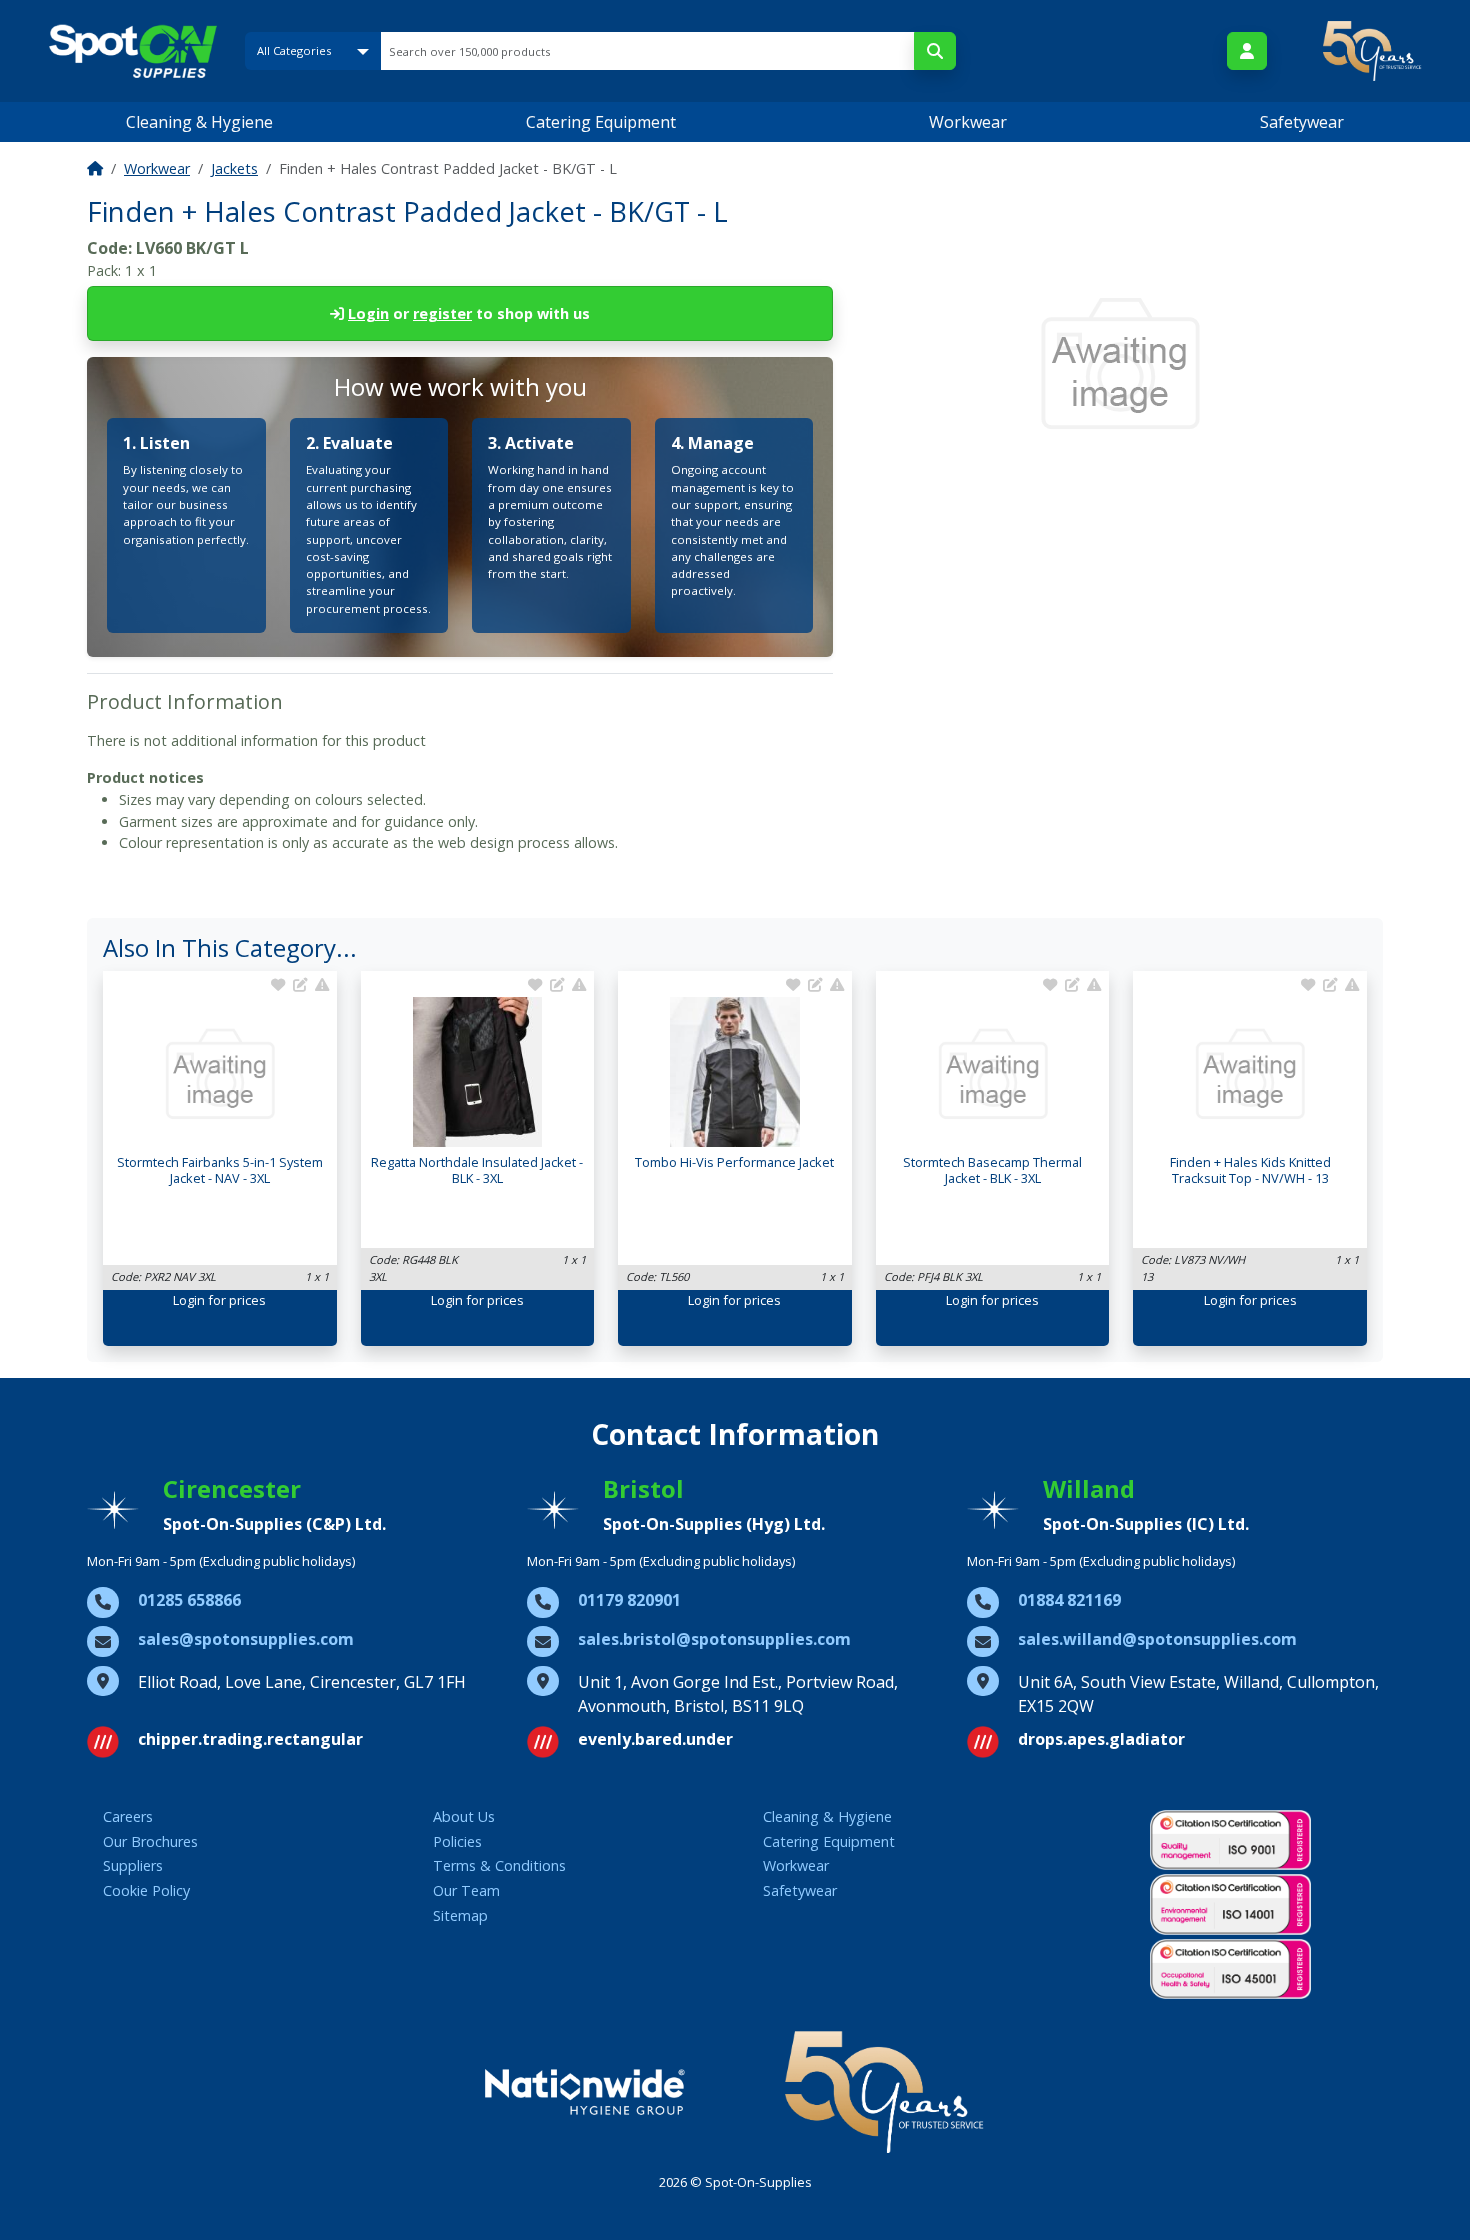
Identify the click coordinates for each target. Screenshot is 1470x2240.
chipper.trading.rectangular (250, 1739)
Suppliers (133, 1865)
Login (368, 313)
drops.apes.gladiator (1101, 1739)
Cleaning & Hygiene (199, 122)
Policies (457, 1841)
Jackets (234, 168)
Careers (128, 1816)
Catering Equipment (601, 122)
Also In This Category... (230, 947)
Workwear (968, 122)
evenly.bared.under (655, 1739)
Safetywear (1302, 122)
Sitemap (460, 1915)
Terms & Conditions (499, 1865)
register (442, 313)
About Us (464, 1816)
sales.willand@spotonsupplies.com (1157, 1639)
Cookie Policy (146, 1890)
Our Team (466, 1890)
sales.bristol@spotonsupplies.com (714, 1639)
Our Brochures (150, 1841)
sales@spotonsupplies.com (246, 1639)
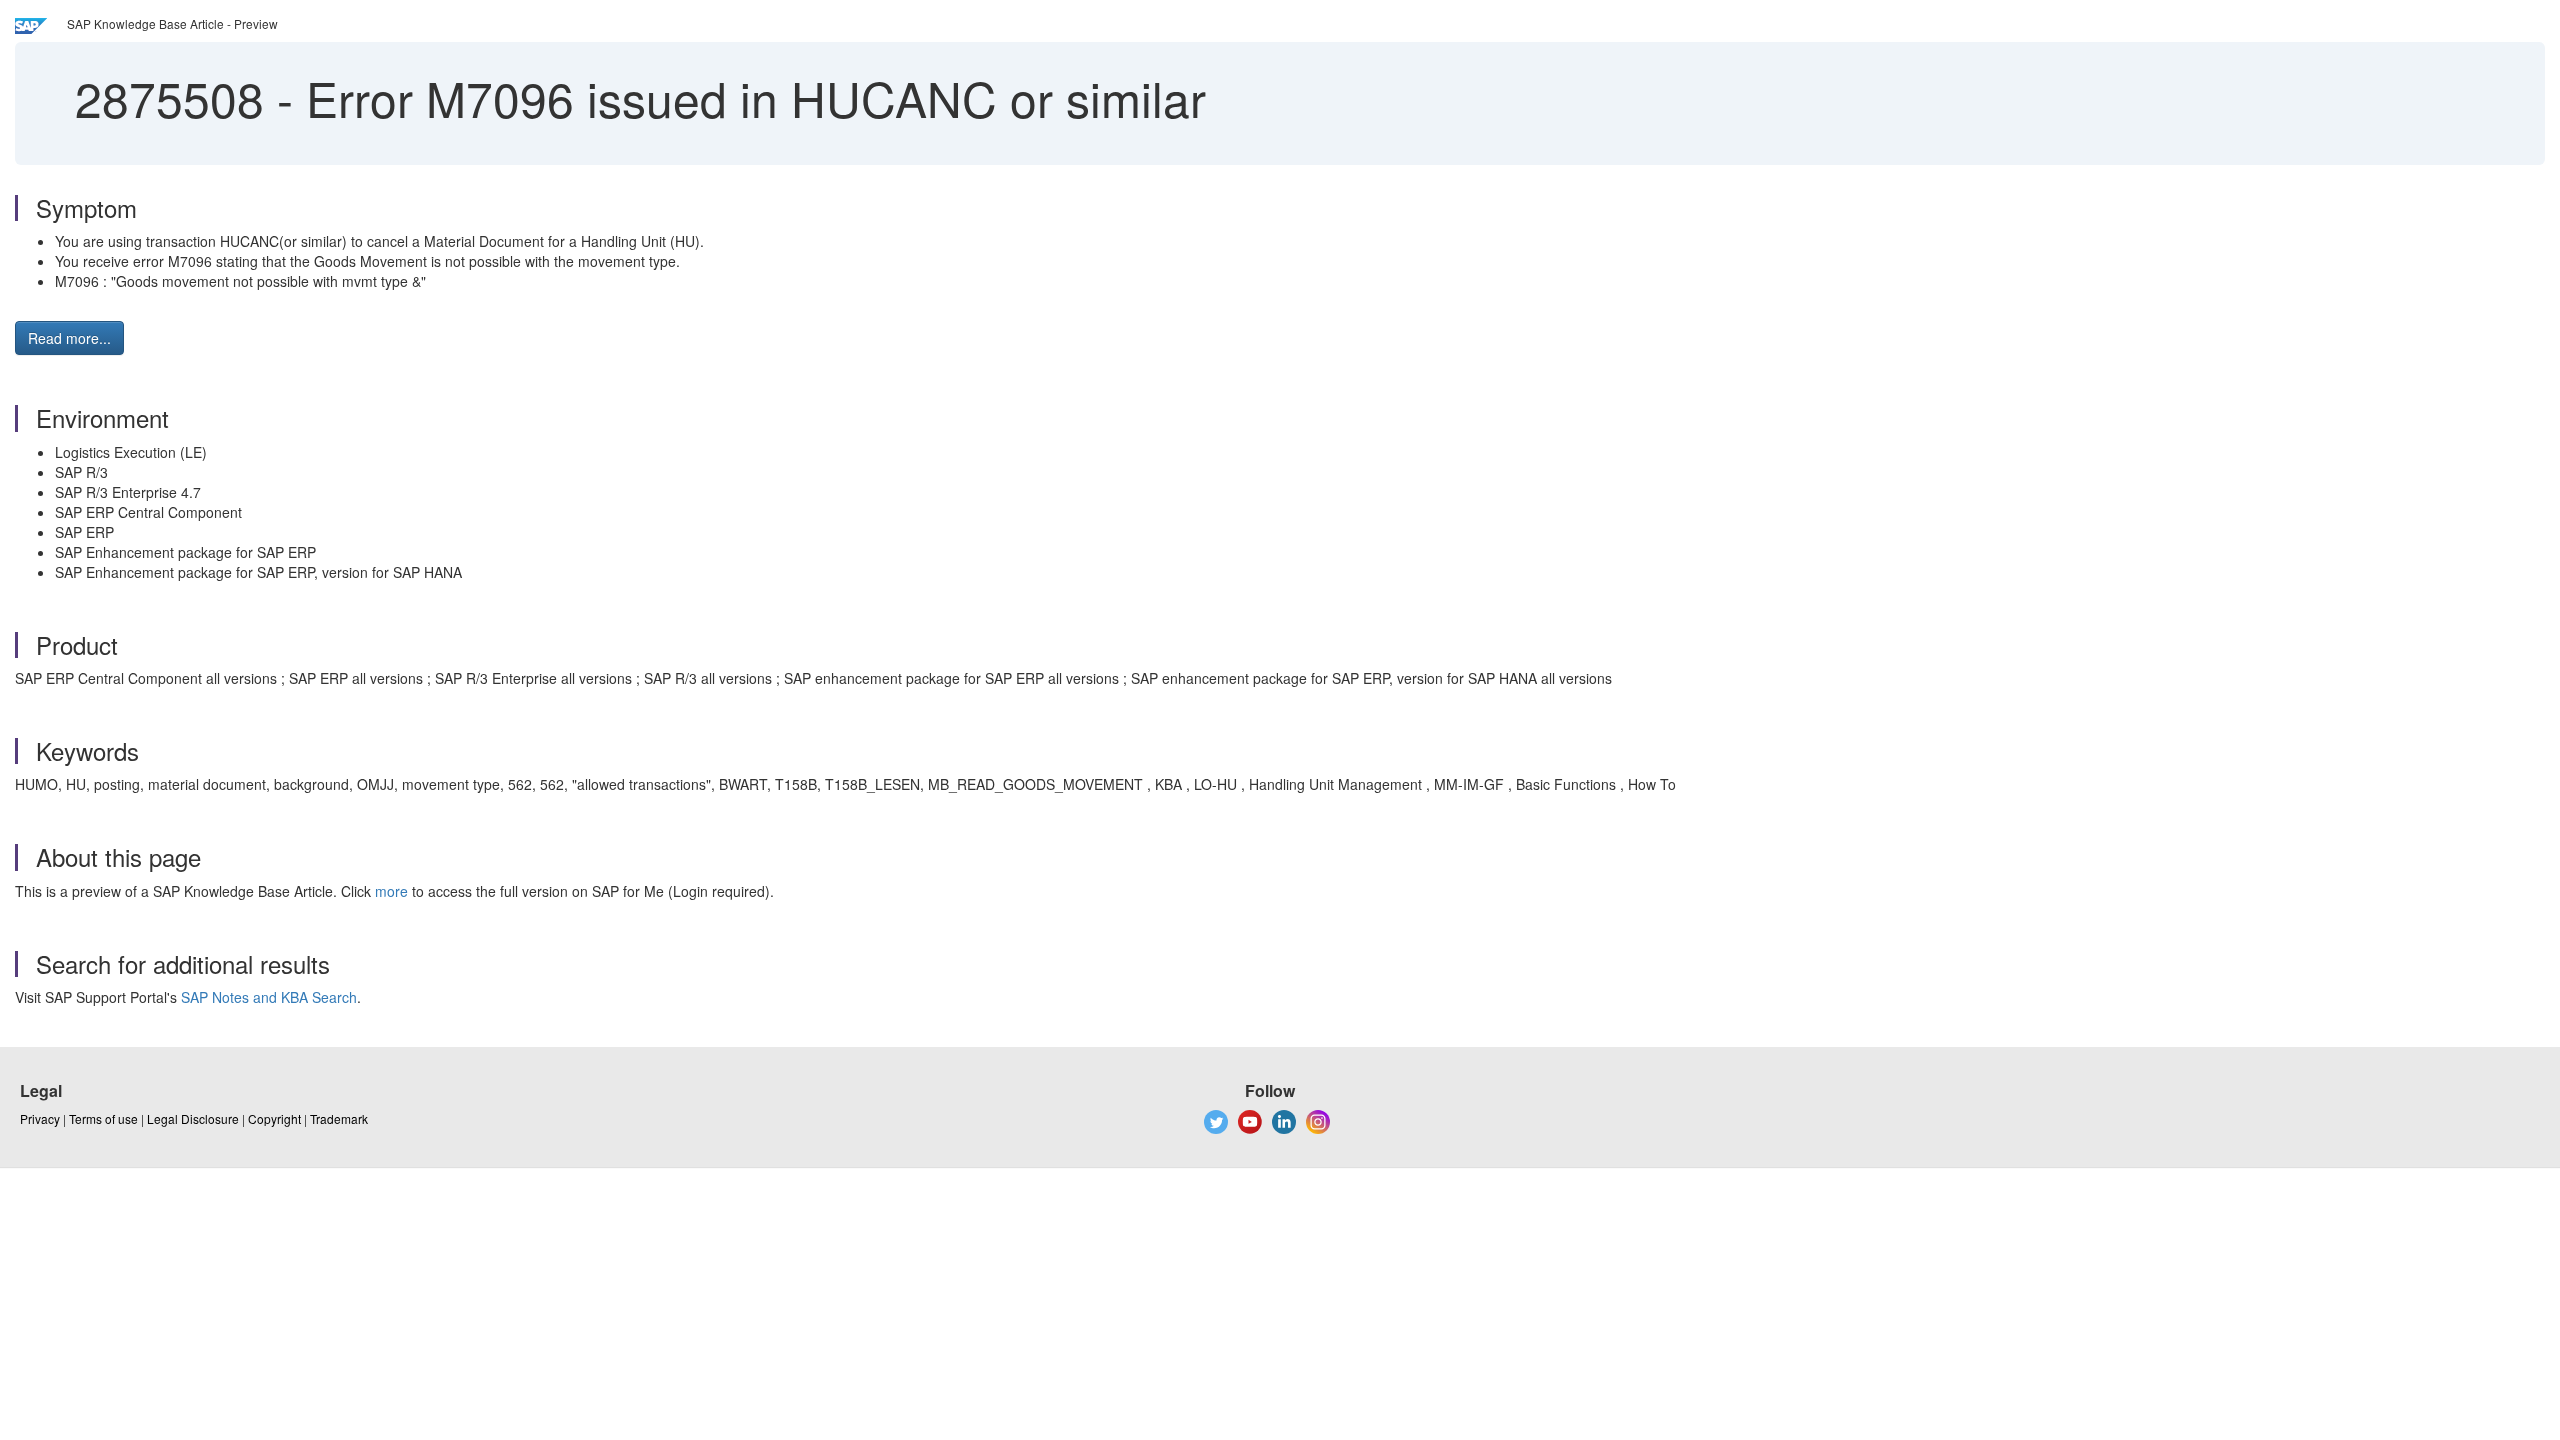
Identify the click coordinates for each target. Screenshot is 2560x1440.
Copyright (274, 1118)
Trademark (339, 1118)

________

> **Aim of the task**: Write out each line of the data exactly; the images should be left out.

> **Task solution**:
Identify the click coordinates for each target. Screenshot is 1470x2240.
chipper.trading.rectangular (250, 1739)
Suppliers (133, 1865)
Login (368, 313)
drops.apes.gladiator (1101, 1739)
Cleaning & Hygiene (199, 122)
Policies (457, 1841)
Jackets (234, 168)
Careers (128, 1816)
Catering Equipment (601, 122)
Also In This Category... (230, 947)
Workwear (968, 122)
evenly.bared.under (655, 1739)
Safetywear (1302, 122)
Sitemap (460, 1915)
Terms & Conditions (499, 1865)
register (442, 313)
About Us (464, 1816)
sales.willand@spotonsupplies.com (1157, 1639)
Cookie Policy (146, 1890)
Our Team (466, 1890)
sales.bristol@spotonsupplies.com (714, 1639)
Our Brochures (150, 1841)
sales@spotonsupplies.com (246, 1639)
Identify the click coordinates for each target. Screenshot is 2560x1440.
Copyright (274, 1118)
Trademark (339, 1118)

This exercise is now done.